PARIS (Reuters) - A crowd of around 2,000 people protested in Paris against racism, Islamophobia and violence against children on Sunday after a court allowed their demonstration to go ahead.

Bans on protests have been more frequent in France in recent months amid tensions stirred by Israel's war on Hamas in Gaza. In a country that is home to large Muslim and Jewish communities, authorities have banned many pro-Palestinian demonstrations and public gatherings, citing the risk of antisemitic hate crimes and violence.

On Sunday, the protesters marched peacefully from the multi-ethnic Barbes neighbourhood towards Place de la Republique. Many chanted slogans remembering Nahel, a 17-year-old of North African descent who was fatally shot during a police traffic stop last year.

Paris police chief Laurent Nunez told broadcaster BFM TV he initially chose to ban the march because in announcing the protest the organisers had likened French police violence to the war in Gaza, and he felt the event could cause a threat to public order.

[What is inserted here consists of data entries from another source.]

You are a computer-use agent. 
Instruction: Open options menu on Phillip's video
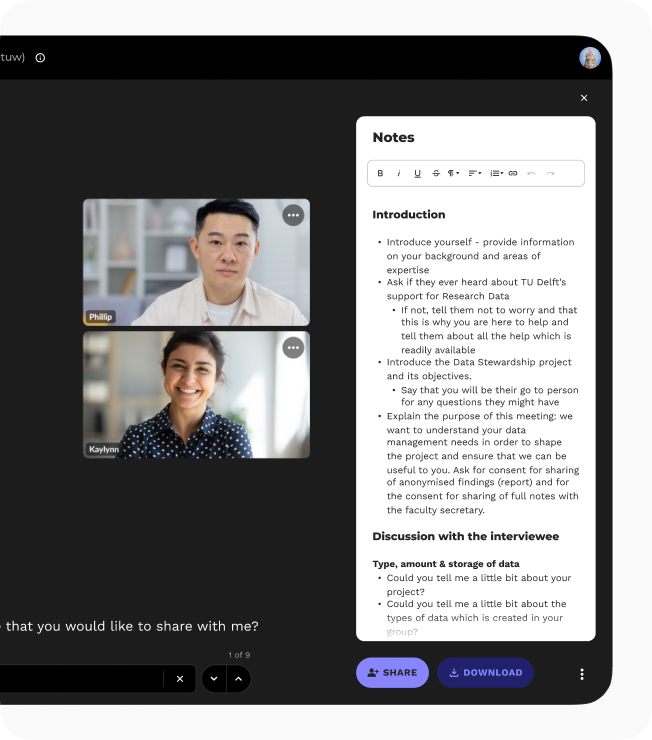(x=293, y=215)
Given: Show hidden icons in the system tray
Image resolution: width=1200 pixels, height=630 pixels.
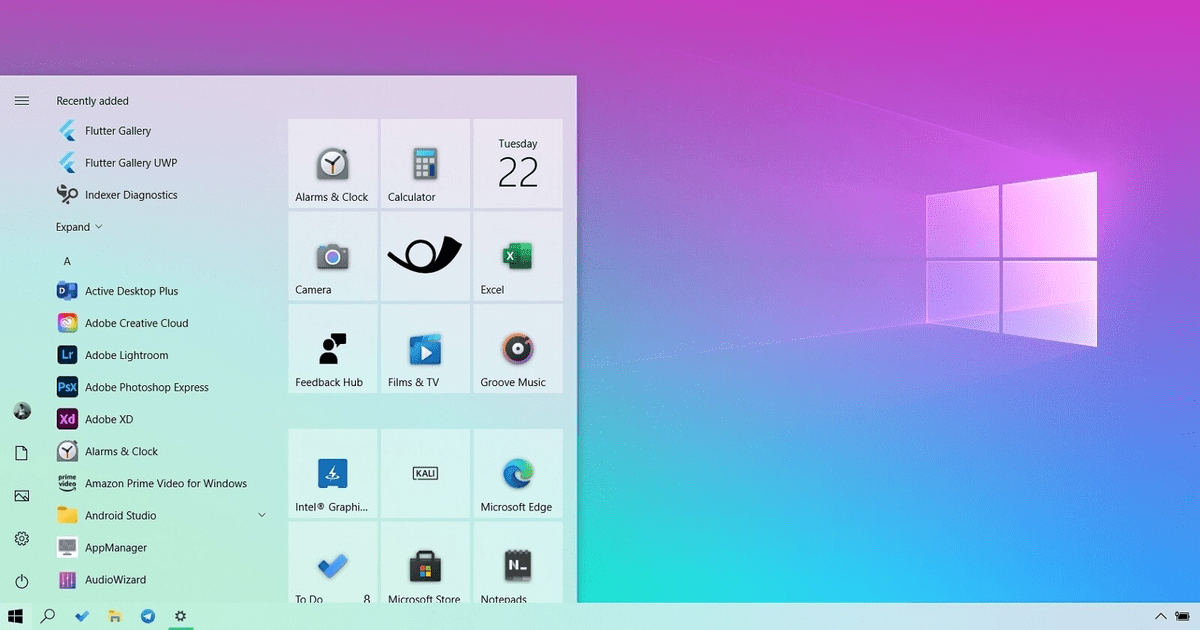Looking at the screenshot, I should [x=1160, y=616].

That argument was rejected by Paris's administrative court in a fast-track decision.

"Fighting and mobilizing for the protection of all children is normal, it should be," said Yessa Belkgodja, one of the organisers of the march, welcoming the court's decision.

"If we are banned from protesting, it means we don't have the right to express ourselves in France (..) We are being monitored on social media. That's enough, leave us alone", said Yamina Ayad, a retiree who was wrapped in Palestine flag.